I was lucky enough to get a Masters degree and PhD by research on the public purse – the University of Melbourne even paid me a living stipend while I was doing my PhD (ok, technically it was an amount below the poverty line, but better than nothing at all). Australia is relatively generous – at least to local students; in other countries, all students have to pay to do their PhD. When you pay fees are you a student or a customer? How much can you demand of your supervisor? Dr Sarah Louise Quinell from Networked Researcher and Kings College in London ponders these issues in this guest post.

Tuition fees for research degrees are set to increase, in the UK at least. Many people are going to start thinking about whether their research degree represents value for money. I thought I would bring together the two themes of fees and how assertive you can be with your supervisor. I think it’s fair to say that everyone will have a different opinion on this and I expect a lot of comments – so let the discussion commence!

In previous posts I have outlined how I experienced some of the best, and the worst, in research degree supervision. Supervisor number one wasn’t bad, they were just not right for me. I spent ages thinking I had to conform to their way of doing things and it made me very miserable. I didn’t enjoy my work and many times I wanted to walk away. During this experience I learned that I needed to be more assertive; I had to take control of my destiny and get what I wanted from my PhD – but trying to be assertive with my supervisor got me nowhere.

When you pay your fees (or in my case, my Research Council – I was ESRC/NERC funded from year 2) you are paying for the opportunity to gain the degree and for the whole environment which supports this – good administration, desk space, computers – as well as supervision. These other, more tangible, ingredients are certainly things you can directly relate to fees. You pay, so you should have appropriate space to be able to do your work and resources, such as libraries, journal collection access and so on. In my view you must be forceful about getting the infrastructure you need to do your work; relentlessly so in some departments as provisions for PhD students seem to be an afterthought.

But are you really the ‘customer’ of your supervisor? Can you apply the same logic of ‘user pays’ to this relationship? No, I don’t think you can.

I worked in retail for 10 years. People came in choose what they wanted and bought it. If it met with the purpose they kept it; if it not they brought it back. A customer can choose between products, they can do research beforehand try different things to see how they ‘fit’. The same can’t quite be said for education. The student supervisor relationship is a funny thing, as I am sure you will have gathered from my posts. It is one that is built on experience and respect – and that is something that has value, but not in a monetary sense. You can’t always tell in advance if it is going to be the right ‘fit’.

I had one supervisor I didn’t work well with and another I did. What was different were their philosophies over what the PhD was. Number one had a very definite idea of what I should be doing, whereas, number two was happy for me to do what I wanted and would only be critical if they felt I could do it better, or if I was about to make some horrendous mistake.  This worked for me and is why, several months after completion, I still have a good relationship with supervisor number two. She is still supporting me, still has my back and we are looking at ways to work together in the future. Our relationship is very much built on mutual respect.

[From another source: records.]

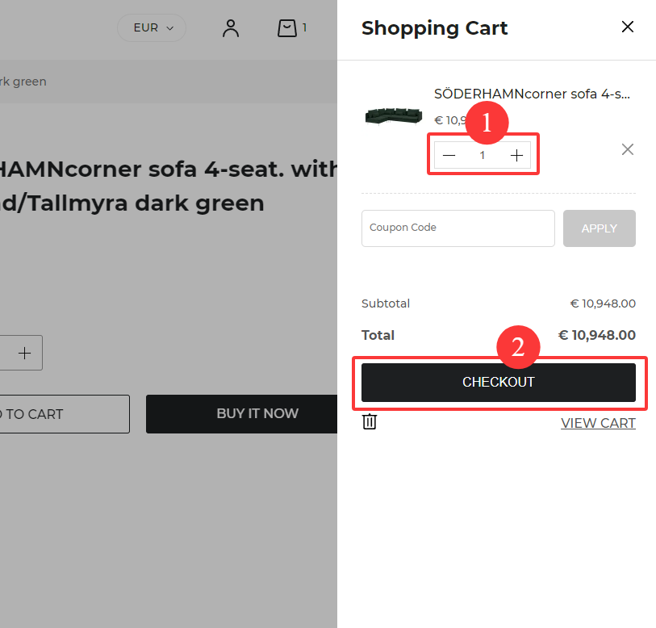Click the Coupon Code input field

[458, 228]
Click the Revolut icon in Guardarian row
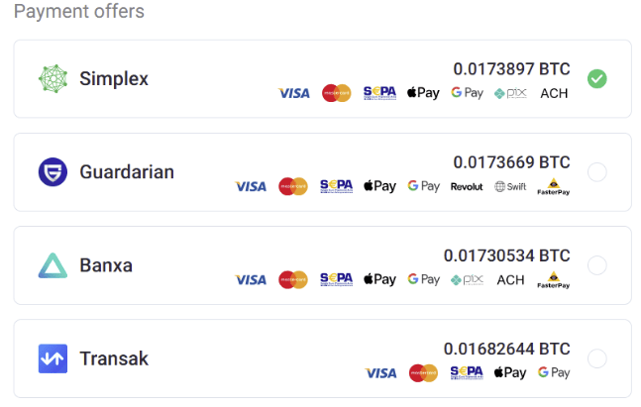This screenshot has height=407, width=641. click(x=467, y=186)
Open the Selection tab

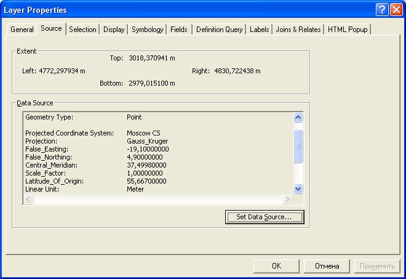[82, 30]
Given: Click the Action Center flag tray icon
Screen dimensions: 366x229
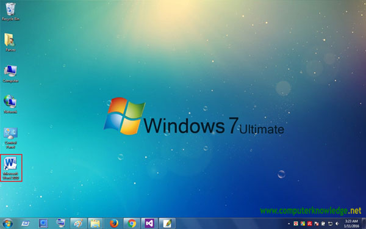Looking at the screenshot, I should click(317, 224).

As a PhD student, you are not buying the finished product; you are, I suppose, trying to develop the finished product. You do this development with the aid and guidance of a supervisor. To a greater or lesser extent, depending on experience, you are reliant on the superior knowledge and judgment of your supervisor to get there. You can expect your supervisor to read, comment and return your work within a suitable time frame. You can expect to be supported, to be guided, for your work to be valued. But what you get out of the relationship with your supervisor depends on how the supervisor values you, and your research. Sometimes you and your supervisor will be incompatible.

You can’t change your supervisor’s style just because you are paying for your education – but you can change supervisors if you think that they are standing  in the way of you successfully completing your degree.

So how does that relate to being assertive and getting what you need? It might work with getting books from the library, but not with people. I tried being assertive with supervisor one and that got me nowhere, so I changed supervisors. I never needed to be assertive with number two. I like to think that if the ‘fit’ is right, there should be no need. So,  if you do feel the need to continuously assert yourself with your supervisor… maybe it’s time you found another one?